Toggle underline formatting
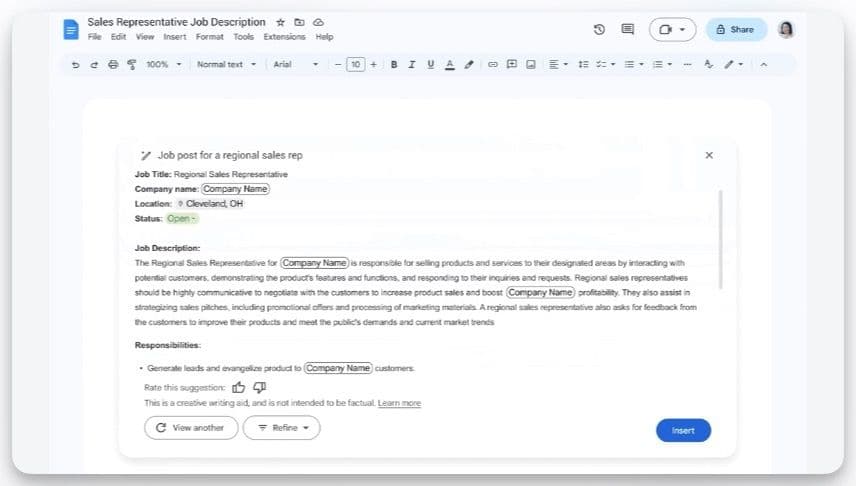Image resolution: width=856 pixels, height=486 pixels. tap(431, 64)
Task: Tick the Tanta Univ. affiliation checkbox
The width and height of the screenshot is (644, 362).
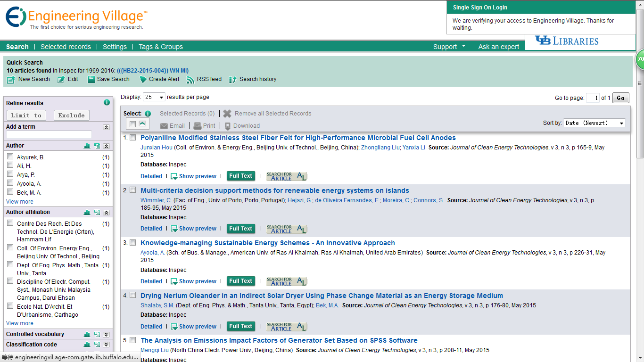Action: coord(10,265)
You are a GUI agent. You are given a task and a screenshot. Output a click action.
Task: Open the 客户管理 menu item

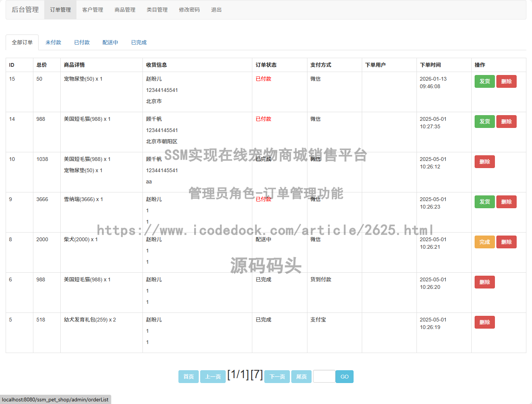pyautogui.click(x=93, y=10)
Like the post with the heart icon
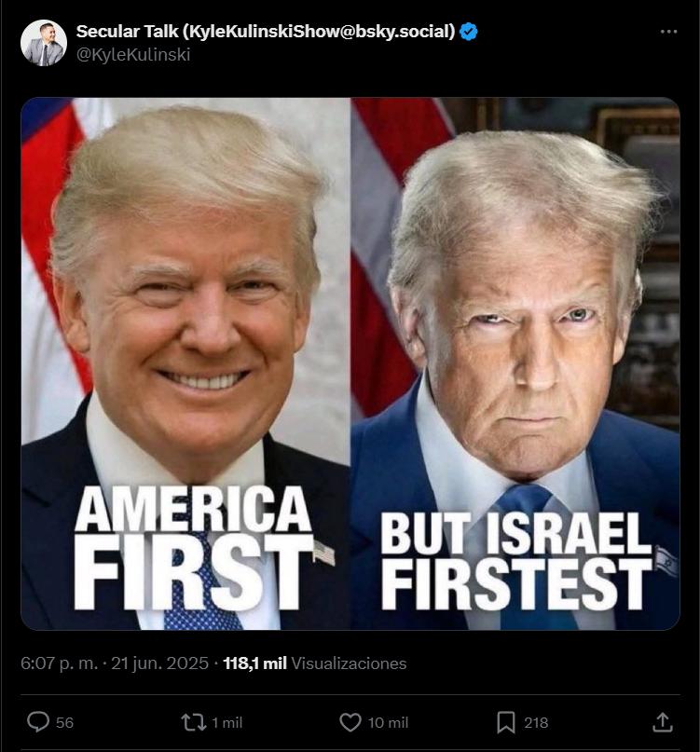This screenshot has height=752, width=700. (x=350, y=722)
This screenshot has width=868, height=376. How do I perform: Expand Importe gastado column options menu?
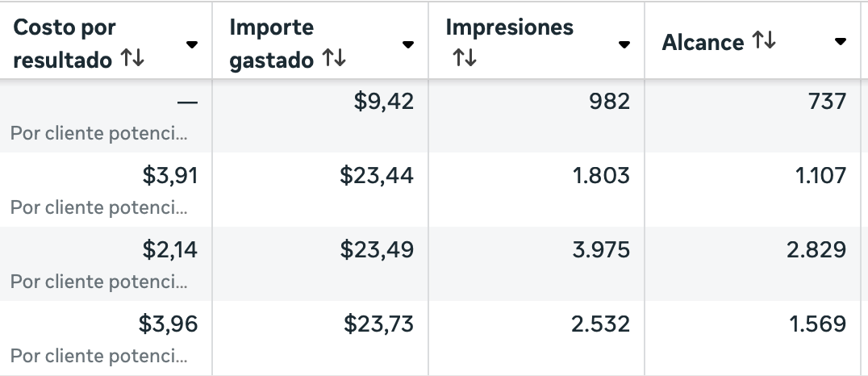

━━━━━━━━

> EXERCISE BRIEF: Pictures stay out of this copy; write out the entries above exactly.

> THE COMPLETED TASK:
Toggle underline formatting
Image resolution: width=856 pixels, height=486 pixels. tap(431, 64)
Task: Tick the Tanta Univ. affiliation checkbox
The width and height of the screenshot is (644, 362).
Action: coord(10,265)
You are a GUI agent. You are given a task and a screenshot. Output a click action.
Task: Open the 客户管理 menu item

pyautogui.click(x=93, y=10)
Like the post with the heart icon
This screenshot has height=752, width=700. (x=350, y=722)
This screenshot has width=868, height=376. How do I perform: Expand Importe gastado column options menu?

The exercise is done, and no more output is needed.